Now that you know how to make voice and video calls on Skype, learn how to avoid common communication problems like poor audio quality, webcam mishaps, and other technical issues. Just follow these tips, and keep them in mind every time you use Skype.
Finding the right spot
Before you sit down to make a call, think about your surroundings. Is there a lot of background noise? Are there people nearby who might overhear you? This is especially important if you like to use Skype from your laptop or mobile device. Here's some advice to help you find the right location:
- For voice calls, choose a quiet spot without a lot of background noise. If you're at home or at work, watch out for things like the TV, other people talking and moving around, or construction noise outside. If you're in public, avoid busy places like the local coffee shop unless you have a headset with a microphone.

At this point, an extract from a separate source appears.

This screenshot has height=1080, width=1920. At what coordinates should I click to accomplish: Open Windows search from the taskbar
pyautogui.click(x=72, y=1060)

- For video calls, also choose a quiet spot that's relatively private. A room in your house or a place at the office would be ideal. Make sure it's well-lit so the other person can see you, and be conscious of what else might be caught on camera. For example, you might want to tidy up first—or pick a different location—if the room is messy, or if it contains anything you don't want other people to see.
Making the call
Have you ever been on a call in which the other person sounded far away? How about a video call where the webcam appeared to be shaking? These are common problems that usually come down to user error, not a technical issue. To make sure the other person can see and hear you clearly, follow these tips:
- For voice calls, a headset is foolproof, but don't worry if you don't have one. If you have a separate microphone, all you have to do is place it in front of you and speak clearly into the mic. If you have a built-in microphone, find out where it is on your computer and sit close by it so you don't sound too "quiet" or "far away".
- For video calls, follow the advice above, then make sure your webcam is secure and pointing directly at you. This way, it won't shake or accidentally leave you out of the frame. You should also be conscious of eye contact, as well as how to maintain it during important calls (for example, a job interview). Instead of watching the screen, look up when it's your turn to talk, and speak directly into the camera.